**Task objective:**
Go through the material and tally the lines containing the string "screenshot". Give the total alone.

**Records for this task:**
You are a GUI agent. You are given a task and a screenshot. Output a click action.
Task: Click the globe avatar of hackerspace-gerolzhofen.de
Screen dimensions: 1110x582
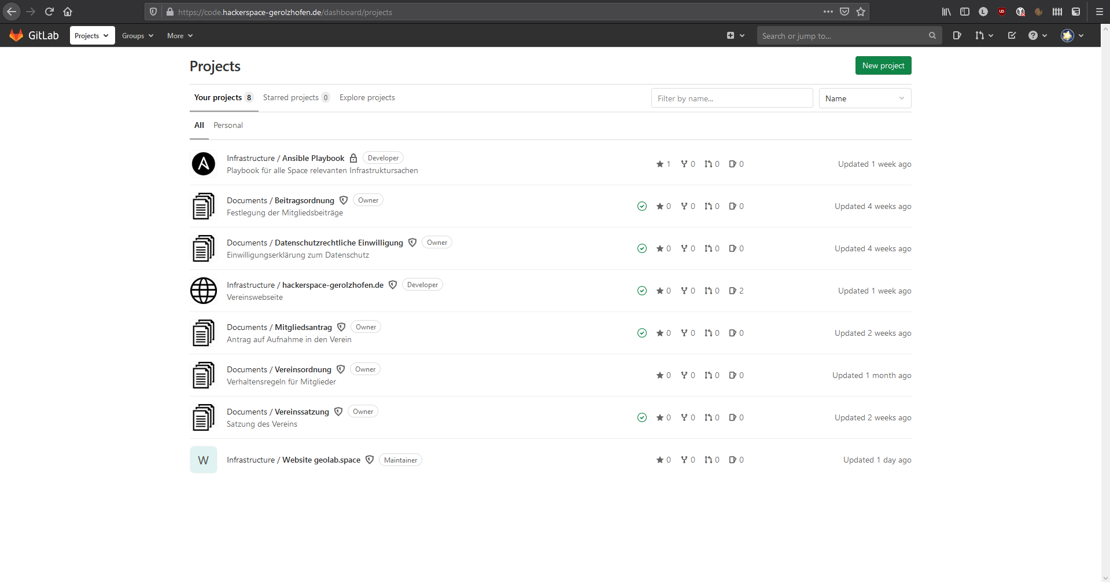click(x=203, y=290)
--
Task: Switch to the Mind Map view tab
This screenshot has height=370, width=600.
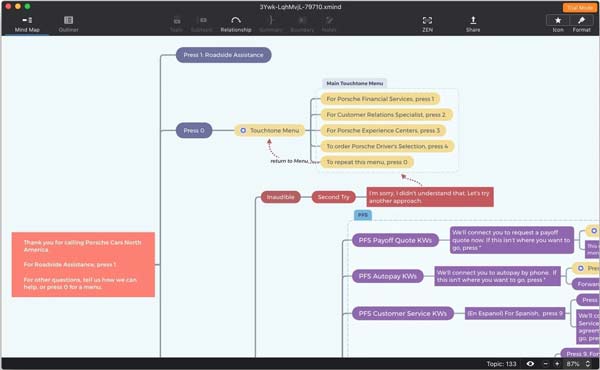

**Output for this exercise:**
2